**Study material**
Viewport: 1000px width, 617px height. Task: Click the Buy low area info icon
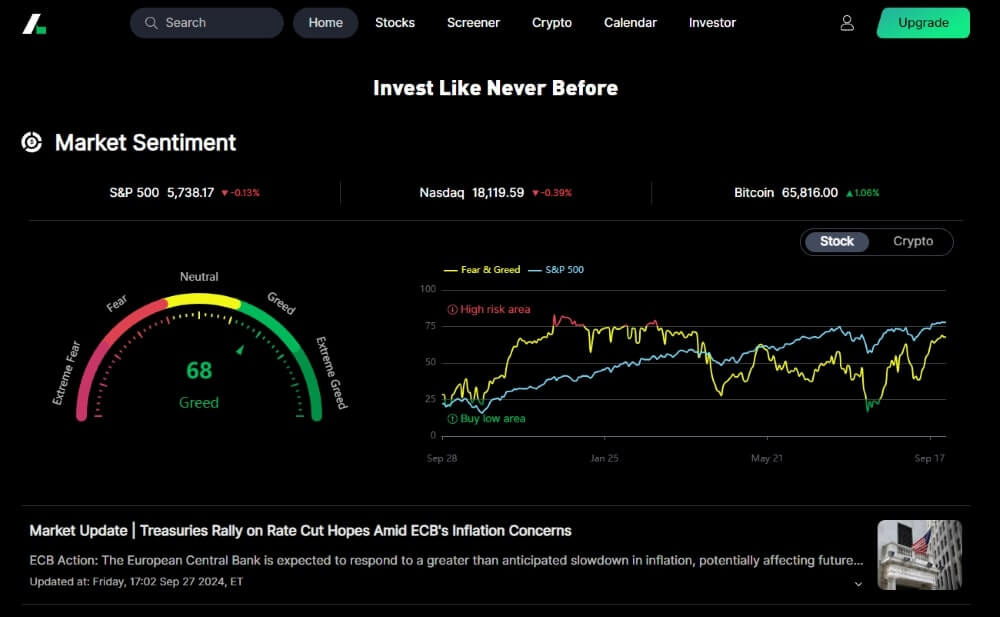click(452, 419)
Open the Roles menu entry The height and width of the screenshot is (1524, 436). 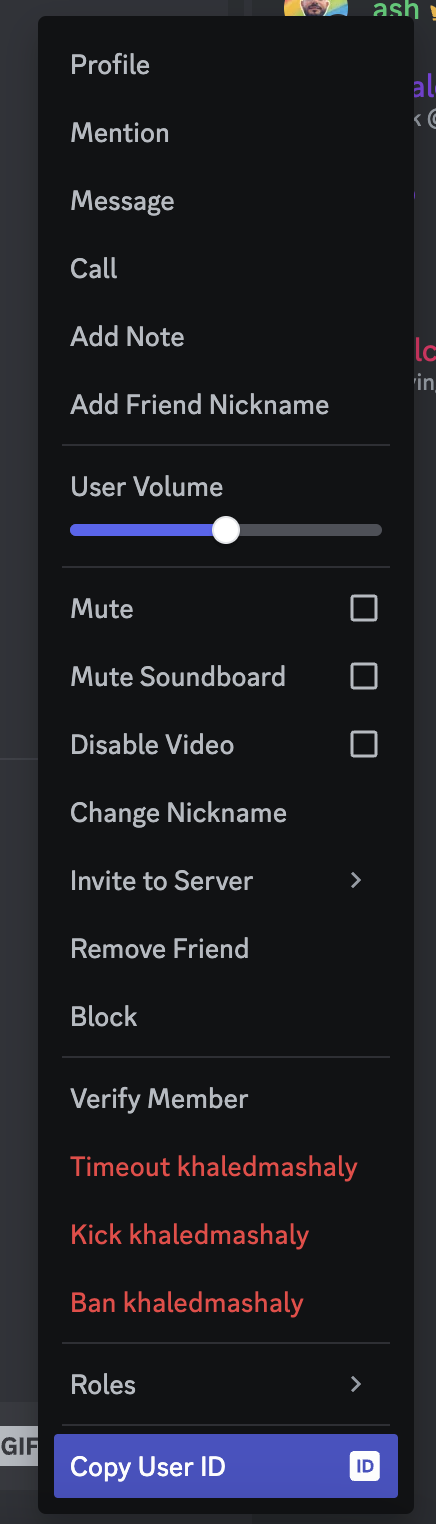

--

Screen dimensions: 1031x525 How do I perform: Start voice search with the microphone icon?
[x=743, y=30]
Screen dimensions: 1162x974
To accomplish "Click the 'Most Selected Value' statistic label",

--

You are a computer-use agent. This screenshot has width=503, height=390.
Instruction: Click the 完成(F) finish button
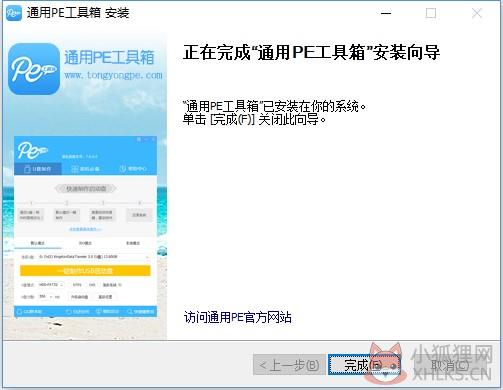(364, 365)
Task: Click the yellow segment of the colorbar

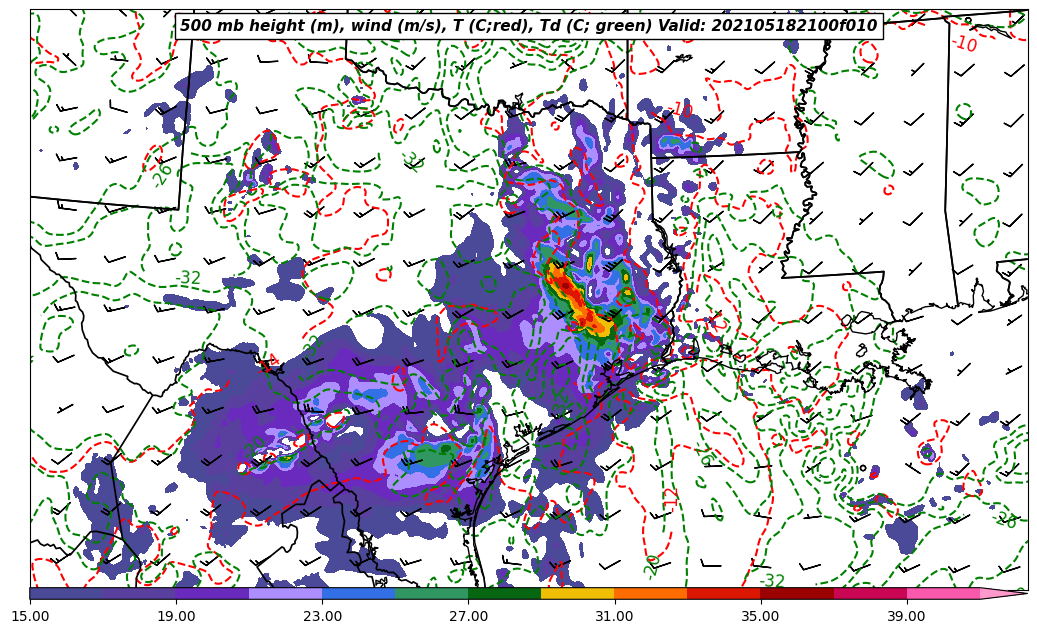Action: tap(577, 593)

**To do**
Using the entries above, transcribe exactly from the line that has "Viewport: 1000px width, 617px" through the line that has "Open the Roles". Pictures are dropped.

**Exercise output**
Viewport: 1000px width, 617px height. Task: Click the Buy low area info icon
click(452, 419)
Open the Roles menu entry The height and width of the screenshot is (1524, 436). 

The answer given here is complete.